Negative Face and Positive Face
Brown and Levinson (1987: 62)
- Negative face is the want to interact without being impeded by others. It represents the desire for autonomy, personal space, freedom from imposition, and freedom of action.
- Positive face, on the other hand, is related to the want to be approved of by other people. It is associated with one’s desire for approval, the desire to be acknowledged and approved of.
Five Superstrategies for Performing FTAs
- Bald-on record: FTA performed bald-on-record, in a direct and concise way without softening action.
- Positive Politeness: FTA performed with softening action. Strategies oriented towards the positive face of the hearer.
- Negative Politeness: FTA performed with softening action. Strategies oriented towards the negative face of the hearer.
- Off-record: FTA performed off-record. Strategies that might allow the act to have more than one interpretation.
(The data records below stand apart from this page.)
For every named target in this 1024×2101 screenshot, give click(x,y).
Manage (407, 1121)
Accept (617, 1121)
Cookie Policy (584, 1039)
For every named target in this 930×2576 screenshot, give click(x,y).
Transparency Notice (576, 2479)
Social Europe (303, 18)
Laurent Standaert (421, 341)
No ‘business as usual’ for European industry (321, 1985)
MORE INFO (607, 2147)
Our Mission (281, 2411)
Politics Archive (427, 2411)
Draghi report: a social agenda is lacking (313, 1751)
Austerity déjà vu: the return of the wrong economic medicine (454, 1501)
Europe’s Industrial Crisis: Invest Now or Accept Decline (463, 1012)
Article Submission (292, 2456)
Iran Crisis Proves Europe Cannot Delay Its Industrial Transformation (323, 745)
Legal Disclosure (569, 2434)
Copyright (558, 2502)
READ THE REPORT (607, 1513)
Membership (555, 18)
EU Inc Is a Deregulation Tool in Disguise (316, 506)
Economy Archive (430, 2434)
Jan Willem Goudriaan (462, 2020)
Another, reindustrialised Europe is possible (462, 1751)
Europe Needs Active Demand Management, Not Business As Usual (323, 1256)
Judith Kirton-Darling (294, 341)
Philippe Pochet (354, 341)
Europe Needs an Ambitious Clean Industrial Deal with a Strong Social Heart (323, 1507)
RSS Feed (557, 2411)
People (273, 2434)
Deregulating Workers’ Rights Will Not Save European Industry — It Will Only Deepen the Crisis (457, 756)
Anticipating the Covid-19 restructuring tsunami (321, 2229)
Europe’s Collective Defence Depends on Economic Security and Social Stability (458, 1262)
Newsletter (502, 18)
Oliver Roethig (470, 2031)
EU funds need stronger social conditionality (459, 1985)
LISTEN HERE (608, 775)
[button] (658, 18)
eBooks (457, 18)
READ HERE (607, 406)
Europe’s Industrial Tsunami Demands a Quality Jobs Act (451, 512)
- Avoidance: FTA not performed.
Positive Politeness Strategies
- Notice and attend to H’s wants and needs
- Exaggerate interest, approval, sympathy
- Use in-group identity markers
- Seek agreement/avoid disagreement
- Assert common ground
- Joke
- Be optimistic
- Give offers, promises, reasons, sympathy, understanding, cooperation
Negative Politeness Strategies
- Be indirect
- Be pessimistic
- Minimize imposition
- Give deference
- Apologize
- Depersonalize (avoid ‘you’, ‘I’)
Superstrategies Summarized
Briefly summarized, with positive politeness the main strategy is to claim common ground, convey that the speaker and hearer are co-operators, etc. Negative politeness, on the other hand, focuses on minimizing the imposition by attempting to soften it. This is usually achieved by indirectness.